═══ Record extracts
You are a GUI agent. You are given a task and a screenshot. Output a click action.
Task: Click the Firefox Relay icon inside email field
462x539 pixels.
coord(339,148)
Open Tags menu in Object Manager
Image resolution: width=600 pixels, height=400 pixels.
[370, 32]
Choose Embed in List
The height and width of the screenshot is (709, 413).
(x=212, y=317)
══════
═══ Record extracts
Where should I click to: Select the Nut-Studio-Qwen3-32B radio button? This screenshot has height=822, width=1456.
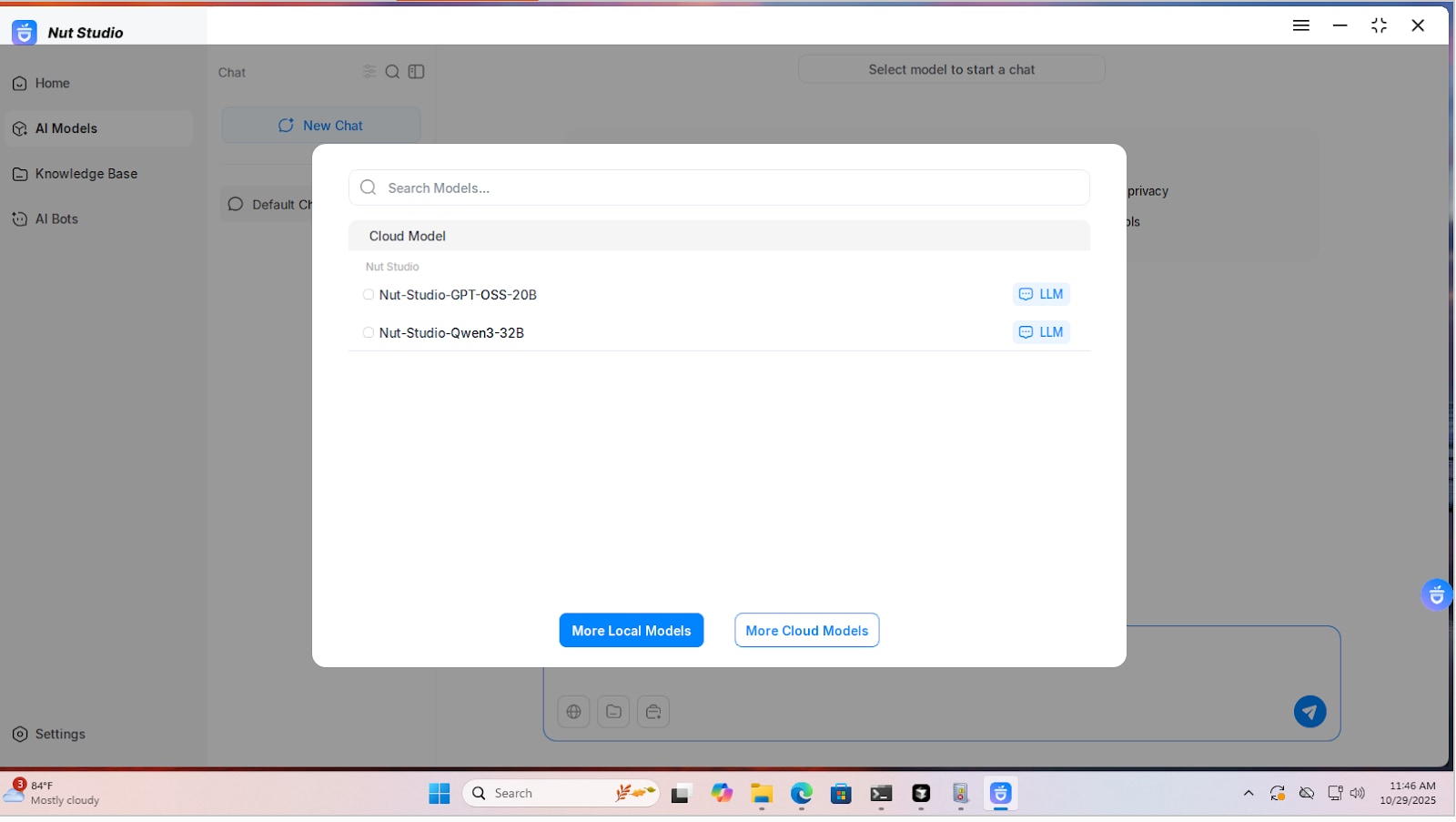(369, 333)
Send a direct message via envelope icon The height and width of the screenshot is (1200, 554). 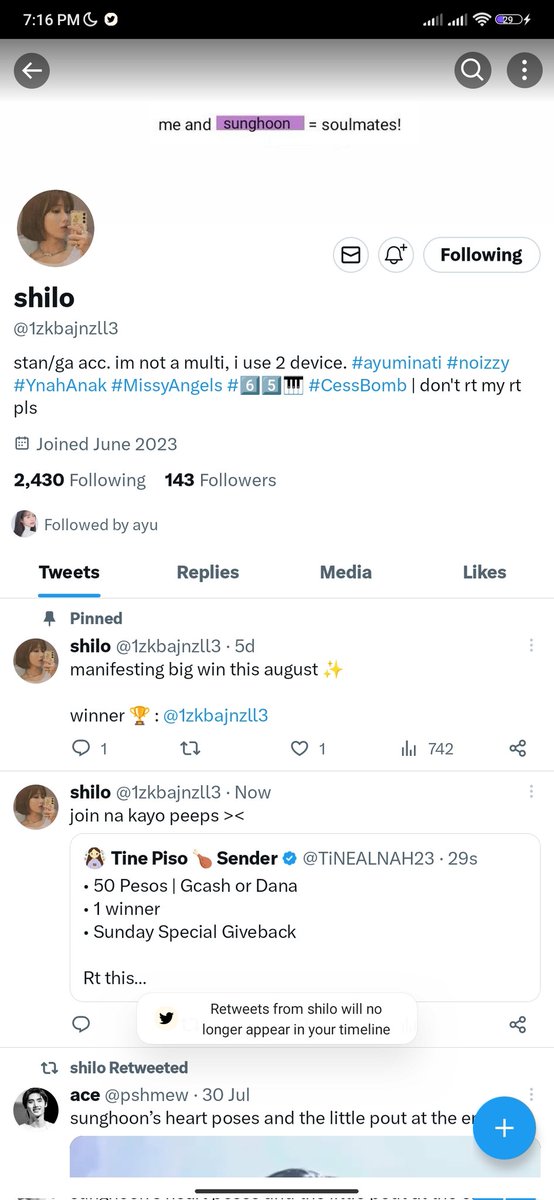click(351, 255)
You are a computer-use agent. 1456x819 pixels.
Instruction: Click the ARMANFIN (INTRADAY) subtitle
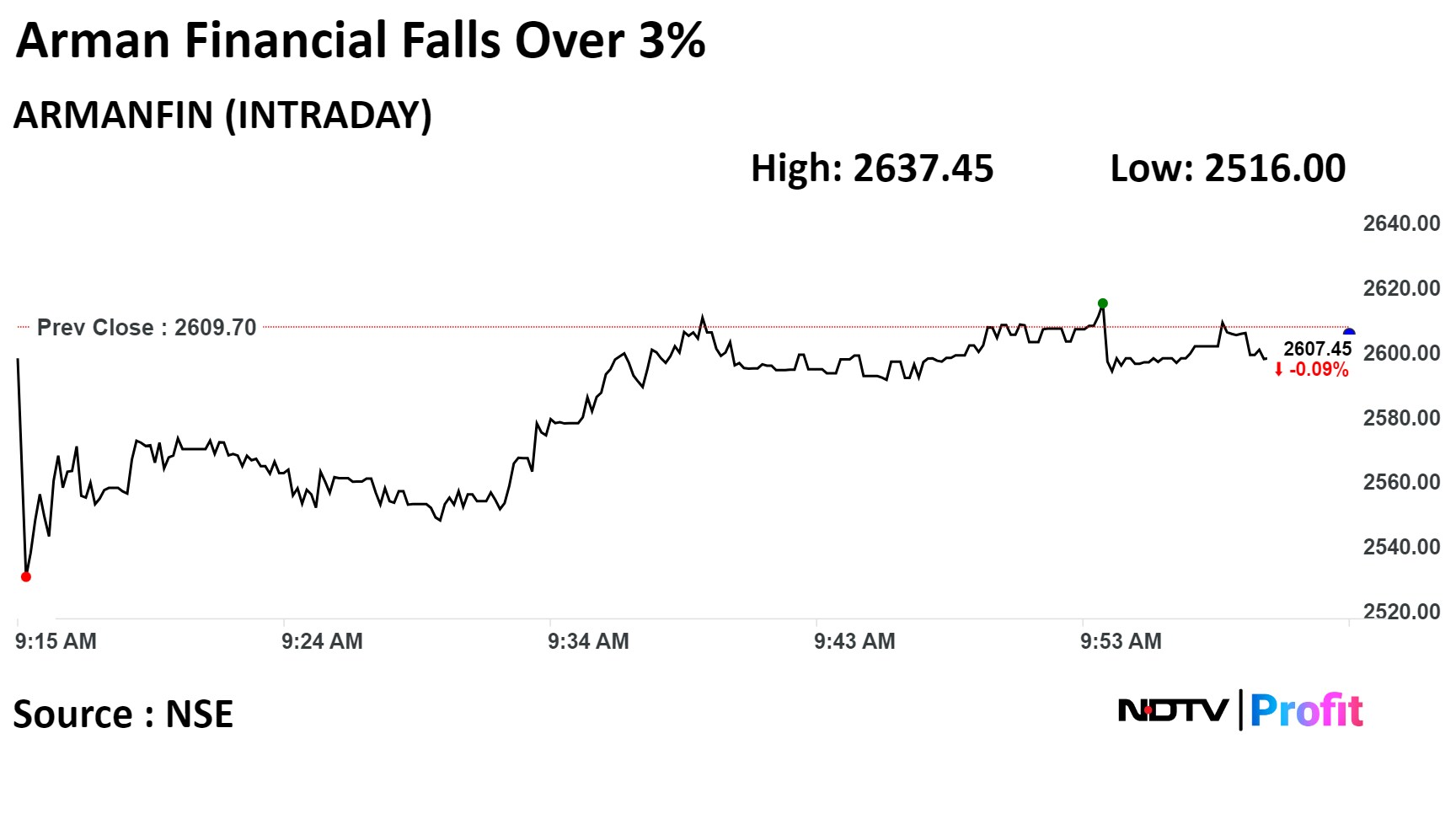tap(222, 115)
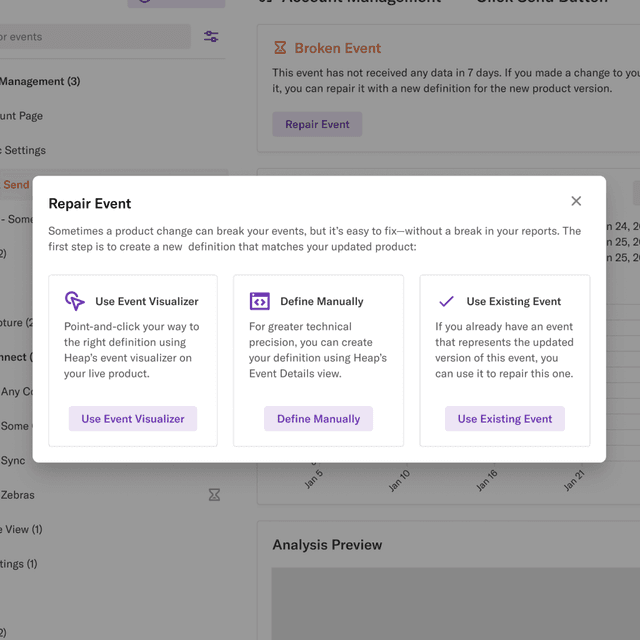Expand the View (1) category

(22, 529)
══════
Work instructions. Go over the data above and copy every line that has the word "agent" in it.

Solution for this task.
You are a GUI agent. You are given a task and a screenshot. Output a click action.
You are a computer-use agent. 1456x819 pixels.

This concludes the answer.